His Kingdom Came
Last summer a motley crew of women gathered in my living room every Thursday night to read through the Gospel according to Matthew. (If you don’t know Matthew’s story, read my blog about him here. Talk about redemption.)
At least that’s why we said we were meeting. As one week followed the other, we showed up because we wanted to experience God, experience community, and to know and be known. To know and be known is His Kingdom come. At the end of the night, it didn’t really matter what we studied because for us, the Kingdom had come.
Where Two or More are Gathered
Week after week we gathered. And then in one evening, God revealed Himself in such a way that we knew why we had put the time in. Because sometimes His Word is stored up for a later date, and sometimes it’s the exact Word we need right then. For this Millennial, it was a lesson to faithfully committing and showing up when sometimes, I didn’t feel like it. A testament to showing up, week after week. A testament to faithfully pursuing God, even when I feel like He seems distant or unsearchable.
We learn so much about the heart of Jesus in Matthew 9.
If you’ve been in the pews for a long time but still don’t know what this disciple life is supposed to look like, these ancient and holy words are for you. You’ve heard them before, I can almost promise, but the biggest barrier to truly knowing something is thinking you already know it.

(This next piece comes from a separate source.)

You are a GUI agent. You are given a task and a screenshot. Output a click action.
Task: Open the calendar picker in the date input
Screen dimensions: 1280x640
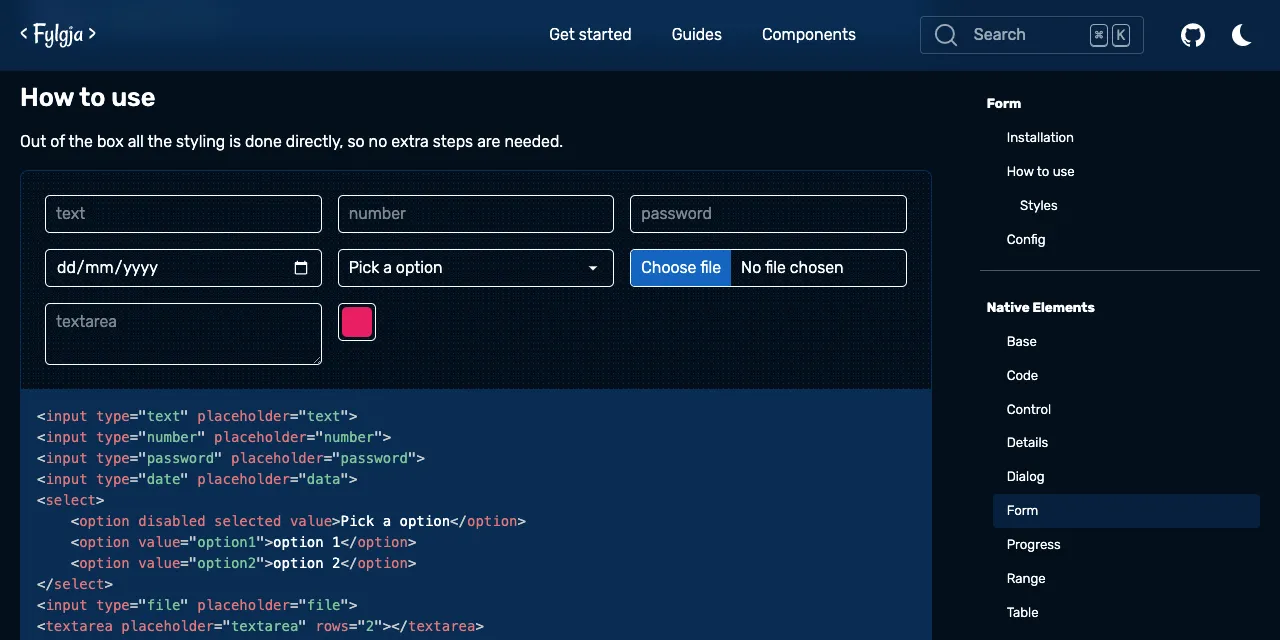pyautogui.click(x=301, y=267)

Let’s expect God to give us new revelation, my friends.
If Only: Jesus’s Disciples and Jairus’s Daughter
And Jesus stopped His class on wine skins and went. Oh, how He loves us. What’s important to you is important to Him. No concern of ours is too big or too small, too impossible, nor too improbable.

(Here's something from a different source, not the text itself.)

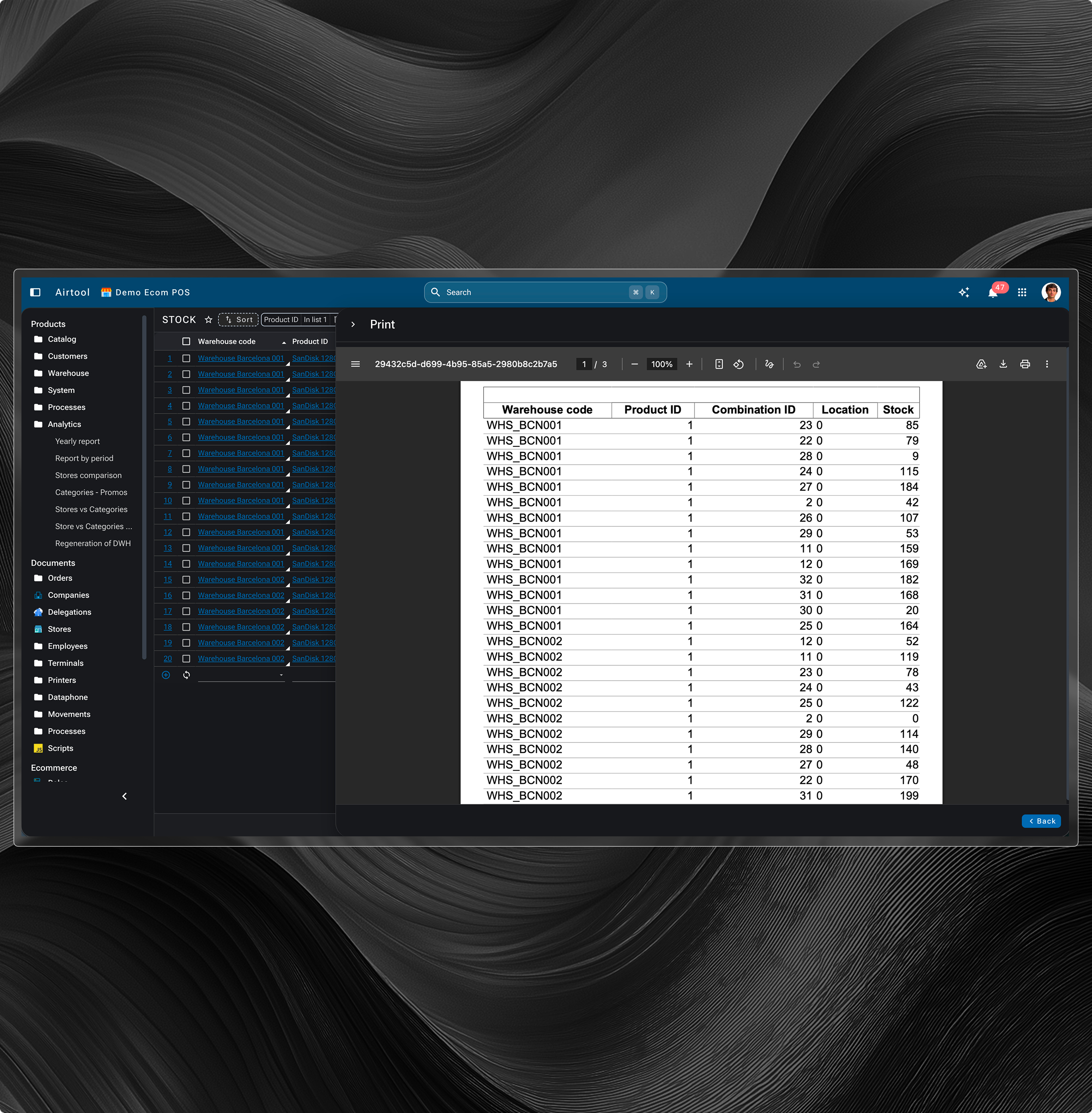Open the apps grid launcher
Screen dimensions: 1092x1113
click(x=1022, y=293)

The synagogue ruler’s name is Jairus, and as a religious ruler he would have faithfully kept God’s commands and traditions of the Old Testament. But he lost his daughter and came to the end of his traditions and the beginning of Jesus. If only you could put your hand on her, Jesus.
The Creator of the Universe was in the middle of teaching His class on having a Godly attitude, but Jairus was desperate. He knelt before Him, maybe so desperate he couldn’t look his own Father in the eyes. But he knew the Creator whose breath awakened the oceans could awaken his daughter. Amen, amen, and amen.

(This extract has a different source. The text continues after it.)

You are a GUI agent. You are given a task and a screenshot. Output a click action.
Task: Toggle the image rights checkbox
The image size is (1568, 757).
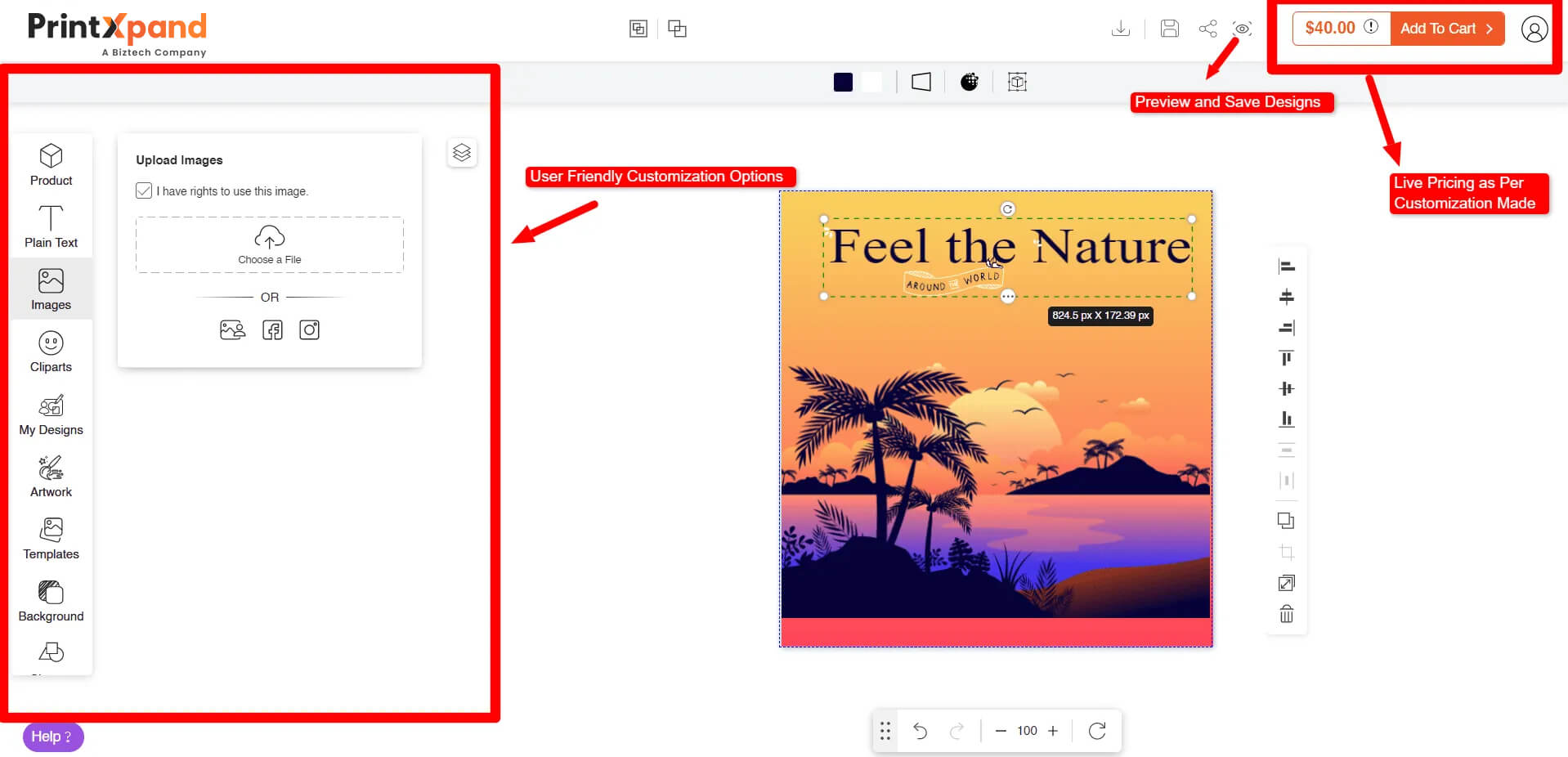[144, 190]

And Jesus’s disciples followed Him.
Because that’s what disciples do.
Friend, we are all a disciple of something. What are we following? Here’s a good indicator if you are a disciple of Jesus: are you going into the hard places? The disciples were about to enter a place of horrible grief. A parent was going to have to bury a child unless Jesus did something. But they followed Jesus into the hard place because they knew He was going to act. That’s what disciples do.
May we pray for eyes to see and ears to hear. Disciples go into the hard places because that’s where Jesus is. They invest in the only thing that’s eternal.
Working. Resorting. Resurrecting.
May we go into the hard places expecting Jesus to act. As disciples, may we step into the hard places as Jesus’s hands and feet. Because that’s what disciples do. Disciples show up with the casserole, or to carry the burden, or to call the lonely, or hold the baby, or fund, or practice patience, or adopt, or show mercy or grace because of Love. Disciples show up.
Spoiler alert: Jesus saves the daughter. But this series isn’t about the daughter or Jairus. It’s about Jesus’s daughter. Next week we are looking at extraordinary risk and brazen acts of defiance.
This discipleship life is so exciting if we allow it.